_DIRECTION A_
Render the stretch of the listing from the line containing "Image resolution: width=624" through the end of the listing as a numbered list, skipping blank lines and leaving out the pictures.

++++ EXCERPTED TEXT ++++

Cameron Archer
Posted on March 22, 2023
This post is the last in a series on real-time analytics. It is an excerpt from Real-time analytics, a definitive guide which can be read in full here.
--
So how do you begin to build real-time analytics into your next development project? As this guide has demonstrated, there are 3 core steps to building real-time analytics:
- Ingesting data at streaming scale
- Querying the data to build analytics metrics
- Publishing the metrics to integrate into your apps
Tinybird is a real-time analytics platform that makes all of this possible. Below you’ll find practical steps on ingesting data from streaming platforms (and other sources), querying that data with SQL, and publishing low-latency, high-concurrency APIs for consumption within your applications.
If you’re new to Tinybird, you can try it out by signing up for a free-forever Build Plan, with no credit card required, no time restrictions, and generous free limits.
Ingesting real-time data into Tinybird
Tinybird supports ingestion from multiple sources, including streaming platforms, files, databases, and data warehouses. Here’s how to code ingestion from various sources using Tinybird.
Ingest real-time data from Kafka
Tinybird enables real-time data ingestion from Kafka using the native Kafka connector. You can use the Tinybird UI to set up your Kafka connection, choose your topics, and define your ingestion schema in a few clicks. Or, you can use the Tinybird CLI to develop Kafka ingestion pipelines from your terminal.
To learn more about building real-time analytics on top of Kafka data, check out these resources:
- Docs - Tinybird Kafka Connector
- Screencast - Create REST APIs from Kafka streams in minutes
- Blog - From Kafka streams to data products
- Live Coding Session - Build low-latency analytics APIs on top of Kafka data
Note that this applies to any Kafka-compatible platform such as Confluent, Redpanda, Upstash, Aiven, or Amazon MSK.
Ingest real-time data from your Data Warehouse
Tinybird works as a real-time publication layer for data stored in data warehouses. With Tinybird, you can synchronize tables in your data warehouses - such as BigQuery, Redshift, or Snowflake - develop metrics in SQL, and publish those metrics as low-latency, high-concurrency APIs.
Tinybird’s Connector Development Kit has made it possible to quickly ingest data from many data warehouses into Tinybird.
Check out these resources below to learn how to build real-time analytics on top of your data warehouse:
- Docs - Tinybird Snowflake Connector
- Docs - Tinybird BigQuery Connector
- Screencast - Sync BigQuery tables to Tinybird with the BigQuery Connector
- Blog - Transforming real-time applications with Tinybird and BigQuery
- Live Coding Session - Building real-time analytics with BigQuery
Ingest real-time data from CSV, NDJSON, and Parquet files
Tinybird enables data ingestion from CSV, NDJSON, and Parquet files, either locally on your machine or remotely in cloud storage such as GCP or S3 buckets. While data stored in files is often not generated in real time, it can be beneficial as dimensional data to join with data ingested through streaming platforms. Tinybird has wide coverage of SQL joins to make this possible.

++++ RAW RECORDS ++++

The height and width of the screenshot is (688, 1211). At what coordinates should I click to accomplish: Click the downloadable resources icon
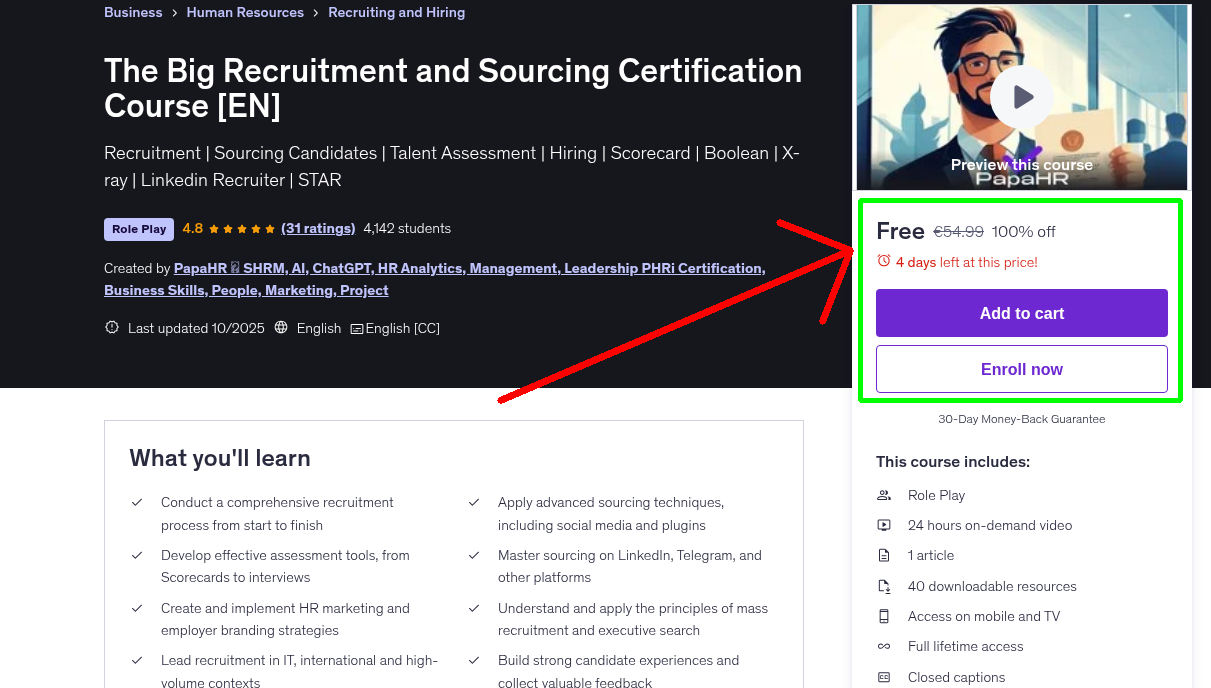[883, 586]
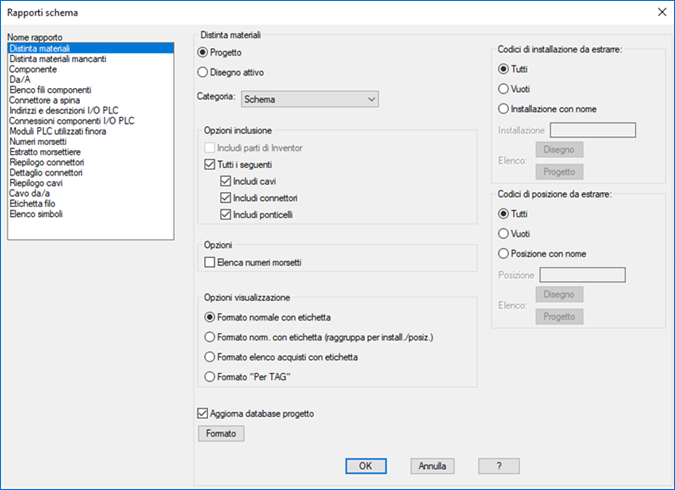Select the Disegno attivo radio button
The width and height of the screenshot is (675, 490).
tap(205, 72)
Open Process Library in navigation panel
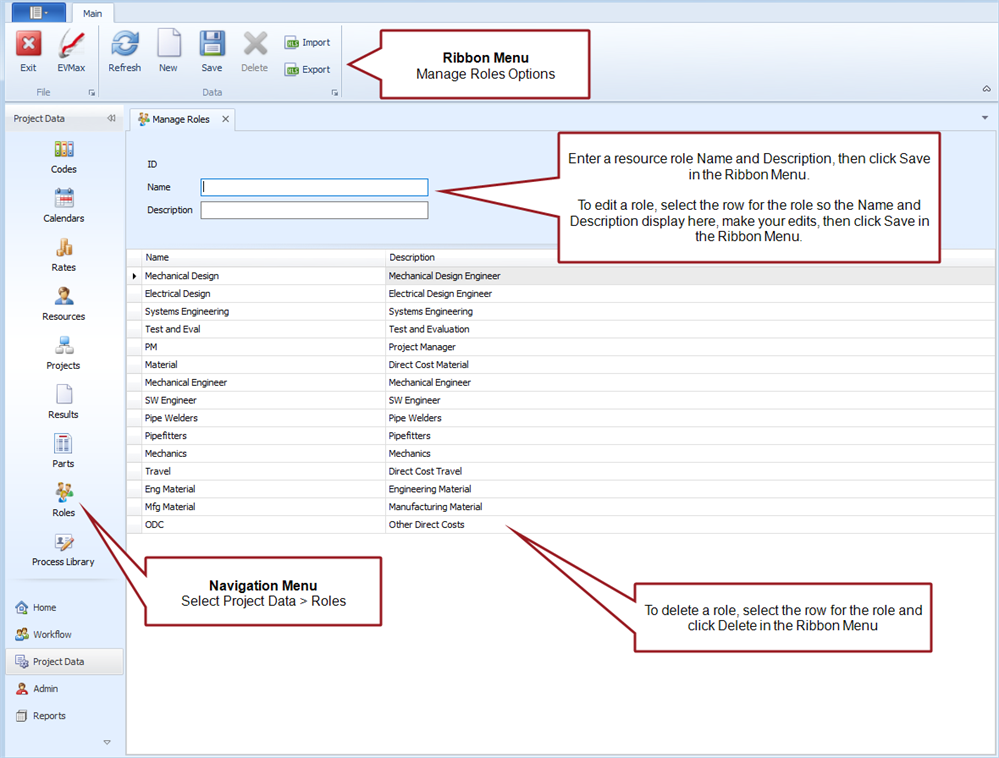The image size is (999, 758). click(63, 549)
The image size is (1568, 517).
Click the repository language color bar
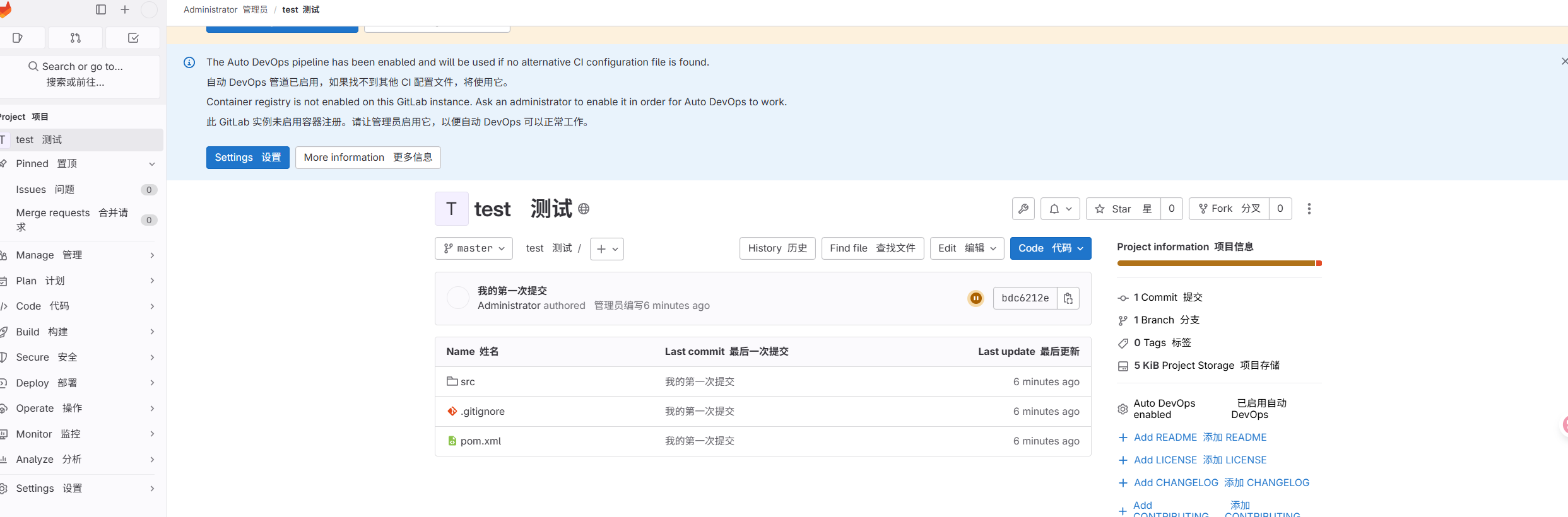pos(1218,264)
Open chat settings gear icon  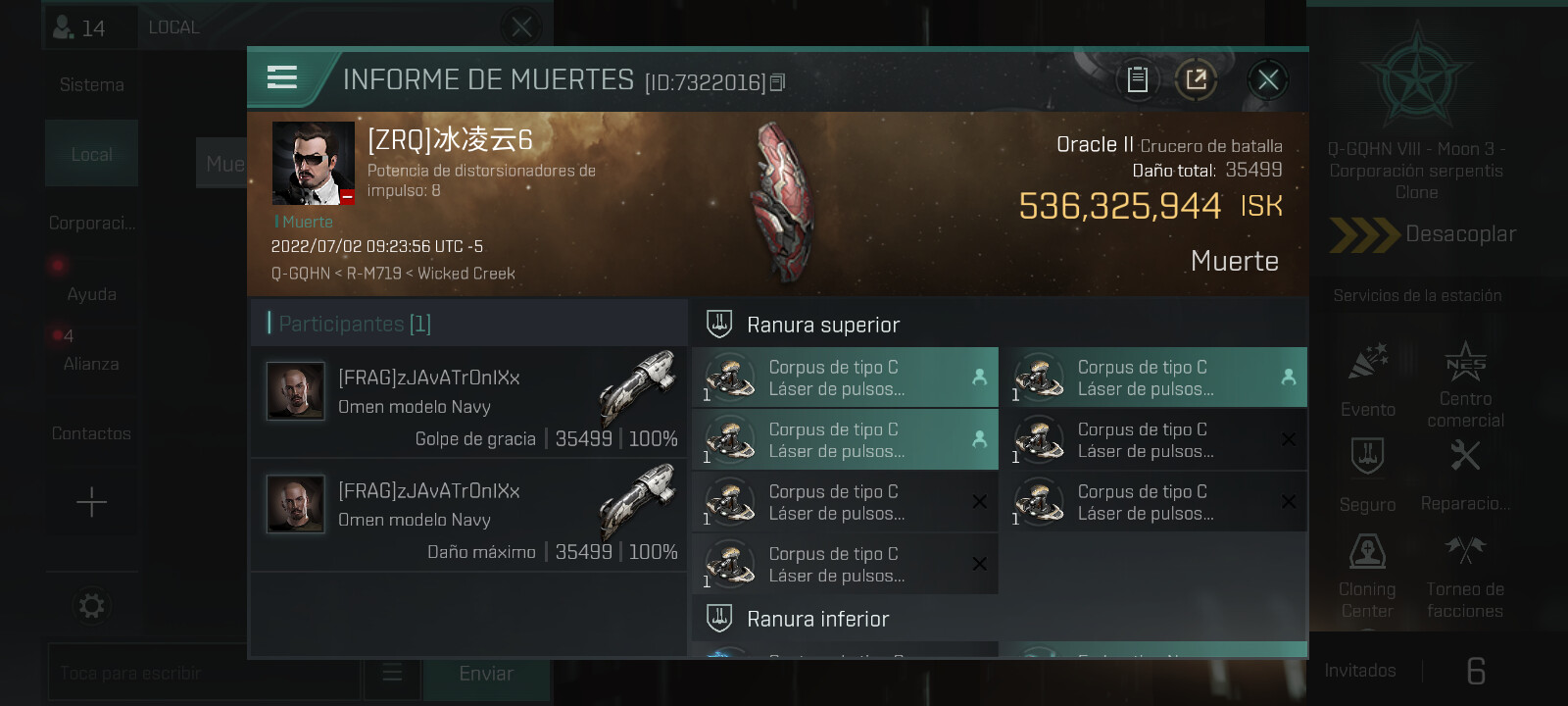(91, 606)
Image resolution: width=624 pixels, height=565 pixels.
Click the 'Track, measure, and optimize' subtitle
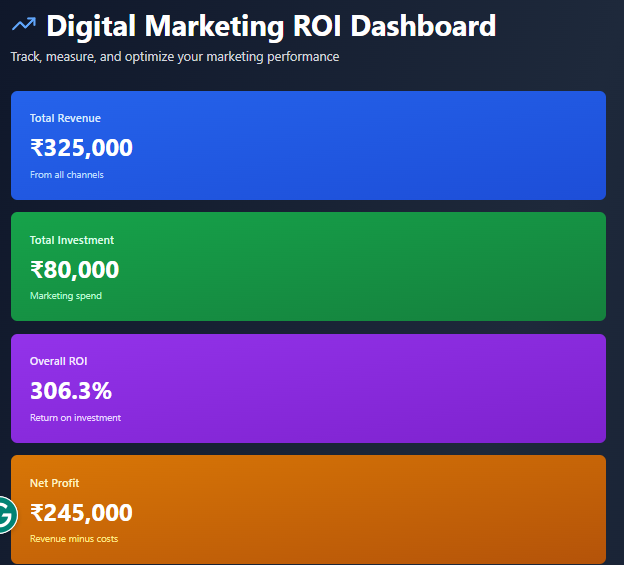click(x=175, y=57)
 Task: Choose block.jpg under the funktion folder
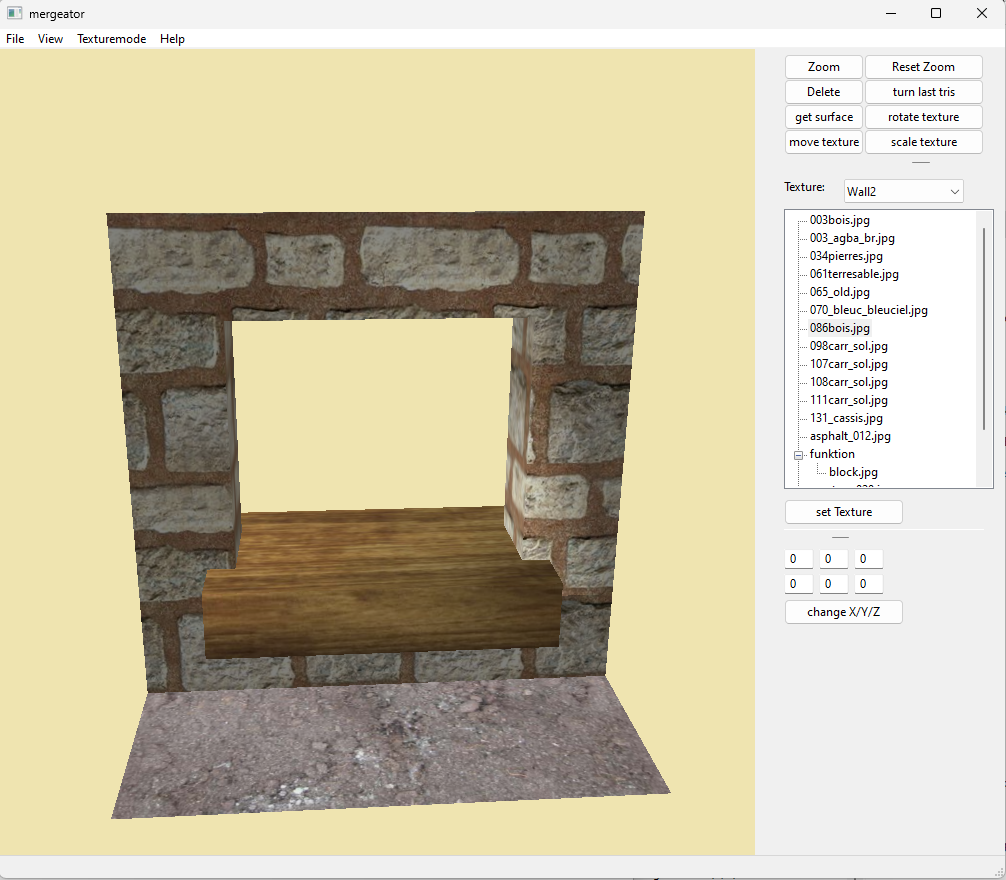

++++

_DIRECTION B_
Pick up the piece on ingesting real-time data into Tinybird right after its final sentence and write the next part.

_OUTPUT A_
1. Image resolution: width=624 pixels, height=565 pixels.
2. Click the 'Track, measure, and optimize' subtitle
3. click(x=175, y=57)
4.  Task: Choose block.jpg under the funktion folder

_OUTPUT B_
You can ingest real-time data from files using the Tinybird UI, using the CLI, or using the Data Sources API.
Here are some resources to learn how to ingest data from local or remote files:
- Docs - Ingest data from CSV files into Tinybird
- Docs - How to ingest NDJSON data into Tinybird
- Docs - The Tinybird Datasources API
- Blog - Querying large CSVs online with SQL
- Screencast - Ingest data from a file into Tinybird
Ingest from your applications via HTTP
Perhaps the simplest way to capture real-time data into Tinybird is using the Events API, a simple HTTP endpoint that enables high-frequency ingestion of JSON records into Tinybird.
Because it’s just an HTTP endpoint, you can invoke the API from any application code. The Events API can handle ingestion at up to 1000 requests and 20+ MB per second, making it super scalable for most streaming use cases.
Check out the code snippets below for example usage in your favorite language.
cURL
curl \
-X POST 'https://api.tinybird.co/v0/events?name=events_example' \
-H "Authorization: Bearer p.eyJ1IjogImE5Yzk1YTA4LTkwZmQtNDRiMi05NDFkLWJlNWQwZTViODVkOCIsICJpZCI6ICJlNjZkZjA0Yi1hZmI1LTRlMDctOWE0ZC01NzNkMDc2NzZmZmQifQ.IZlFNiZSgJgNTGs7wJSIgly2PHNDvn6Hohg1oZUDOiI" \
-d $'{"timestamp":"2022-10-27T11:43:02.099Z","transaction_id":"8d1e1533-6071-4b10-9cda-b8429c1c7a67","name":"Bobby Drake","email":"bobby.drake@pressure.io","age":42,"passport_number":3847665,"flight_from":"Barcelona","flight_to":"London","extra_bags":1,"flight_class":"economy","priority_boarding":false,"meal_choice":"vegetarian","seat_number":"15D","airline":"Red Balloon"}
{"timestamp":"2022-05-11T20:58:45.112Z","transaction_id":"710d06d7-72c8-49bd-86ef-a510c331c3c4","name":"Kaylie Corkery","email":"kaylie.corkery@elevation.xyz","age":34,"passport_number":3510502,"flight_from":"Madrid","flight_to":"New York","extra_bags":2,"flight_class":"business","priority_boarding":true,"meal_choice":"gluten_free","seat_number":"4B","airline":"Green Bird"}'
Python
import requests
import json
from datetime import datetime
data = json.dumps({
'timestamp': '2022-10-27T11:43:02.099Z',
'transaction_id': '8d1e1533-6071-4b10-9cda-b8429c1c7a67',
'name': 'Bobby Drake',
'email': 'bobby.drake@pressure.io',
'age': 42,
'passport_number': 3847665,
'flight_from': 'Barcelona',
'flight_to': 'London',
'extra_bags': 1,
'flight_class': 'economy',
'priority_boarding': False,
'meal_choice': 'vegetarian',
'seat_number': '15D',
'airline': 'Red Balloon'
})
r = requests.post('https://api.tinybird.co/v0/events',
params = {
'name': 'events_example',
'token': 'p.eyJ1IjogImE5Yzk1YTA4LTkwZmQtNDRiMi05NDFkLWJlNWQwZTViODVkOCIsICJpZCI6ICJlNjZkZjA0Yi1hZmI1LTRlMDctOWE0ZC01NzNkMDc2NzZmZmQifQ.IZlFNiZSgJgNTGs7wJSIgly2PHNDvn6Hohg1oZUDOiI',
},
data=data)
print(r.status_code)
print(r.text)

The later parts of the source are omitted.